Formenti Giulio, Koo Bonhwang, Sollitto Marco, Balacco Jennifer, Brajuka Nadolina, Burhans Richard, Duarte Erick, Giani Alice M, McCaffrey Kirsty, Medico Jack A, Myers Eugene W, Smeds Patrik, Nekrutenko Anton, Jarvis Erich D
The Vertebrate Genome Laboratory, The Rockefeller University, New York United States.
Department of Biology, University of Florence, Sesto Fiorentino, FI 50019, Italy.
Bioinformatics. 2025 Jul 22. doi: 10.1093/bioinformatics/btaf416.
Large sequencing data sets are being produced and deposited into public archives at unprecedented rates. The availability of tools that can reliably and efficiently generate and store sequencing read summary statistics has become critical.
As part of the effort by the Vertebrate Genomes Project (VGP) to generate high-quality reference genomes at scale, we sought to address the community's need for efficient sequence data evaluation by developing rdeval, a standalone tool to quickly compute and interactively display sequencing read metrics. Rdeval can either run on the fly or store key sequence data metrics in tiny read 'snapshot' files.
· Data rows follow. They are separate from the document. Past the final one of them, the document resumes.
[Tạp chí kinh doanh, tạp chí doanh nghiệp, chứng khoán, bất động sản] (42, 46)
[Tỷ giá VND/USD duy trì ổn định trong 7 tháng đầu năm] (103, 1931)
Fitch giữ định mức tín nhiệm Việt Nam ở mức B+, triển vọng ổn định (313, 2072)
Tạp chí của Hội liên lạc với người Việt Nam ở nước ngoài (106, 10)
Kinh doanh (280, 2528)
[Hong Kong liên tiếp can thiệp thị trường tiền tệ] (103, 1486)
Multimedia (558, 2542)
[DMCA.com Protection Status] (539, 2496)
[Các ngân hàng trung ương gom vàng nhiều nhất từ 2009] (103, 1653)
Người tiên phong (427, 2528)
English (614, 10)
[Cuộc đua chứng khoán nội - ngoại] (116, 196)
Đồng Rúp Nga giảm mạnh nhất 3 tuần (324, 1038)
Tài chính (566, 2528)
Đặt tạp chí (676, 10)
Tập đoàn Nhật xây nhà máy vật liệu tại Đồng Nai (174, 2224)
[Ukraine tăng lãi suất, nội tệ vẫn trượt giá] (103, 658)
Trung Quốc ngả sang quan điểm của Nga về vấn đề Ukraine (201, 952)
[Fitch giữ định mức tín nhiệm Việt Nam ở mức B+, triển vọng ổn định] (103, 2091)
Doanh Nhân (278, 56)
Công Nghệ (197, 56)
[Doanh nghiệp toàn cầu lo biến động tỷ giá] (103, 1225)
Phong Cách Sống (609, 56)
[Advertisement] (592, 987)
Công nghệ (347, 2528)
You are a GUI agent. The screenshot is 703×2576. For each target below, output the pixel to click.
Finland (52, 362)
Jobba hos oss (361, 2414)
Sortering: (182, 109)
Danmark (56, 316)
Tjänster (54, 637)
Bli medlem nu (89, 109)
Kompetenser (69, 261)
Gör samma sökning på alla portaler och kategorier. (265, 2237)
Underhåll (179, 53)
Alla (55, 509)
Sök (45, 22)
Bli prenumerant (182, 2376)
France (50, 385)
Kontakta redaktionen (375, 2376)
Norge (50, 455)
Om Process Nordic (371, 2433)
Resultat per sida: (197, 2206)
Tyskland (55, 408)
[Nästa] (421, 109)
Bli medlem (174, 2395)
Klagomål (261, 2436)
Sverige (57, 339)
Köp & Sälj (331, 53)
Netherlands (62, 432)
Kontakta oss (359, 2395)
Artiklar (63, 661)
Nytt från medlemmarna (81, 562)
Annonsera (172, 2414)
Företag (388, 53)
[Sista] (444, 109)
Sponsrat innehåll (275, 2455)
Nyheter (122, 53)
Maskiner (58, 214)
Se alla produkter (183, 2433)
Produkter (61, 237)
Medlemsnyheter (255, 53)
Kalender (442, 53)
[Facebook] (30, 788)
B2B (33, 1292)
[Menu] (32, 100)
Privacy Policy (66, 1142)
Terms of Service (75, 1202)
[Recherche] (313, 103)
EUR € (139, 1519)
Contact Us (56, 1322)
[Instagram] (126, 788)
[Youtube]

Statistics can then be efficiently recalled from snapshots for additional processing. Rdeval can convert fa*[.gz] files to and from other popular formats including BAM and CRAM for better compression. Overall, while CRAM achieves the best compression, the gain compared to BAM is marginal, and BAM achieves the best compromise between data compression and access speed. Rdeval also generates a detailed visual report with multiple data analytics that can be exported in various formats. We showcase rdeval's functionalities using long read data from different sequencing platforms and species, including human. For PacBio long-read sequencing, our analysis shows dramatic improvements in both read length and quality over time, as well as the benefit of increased coverage for genome assembly, though magnitude varies upon taxa.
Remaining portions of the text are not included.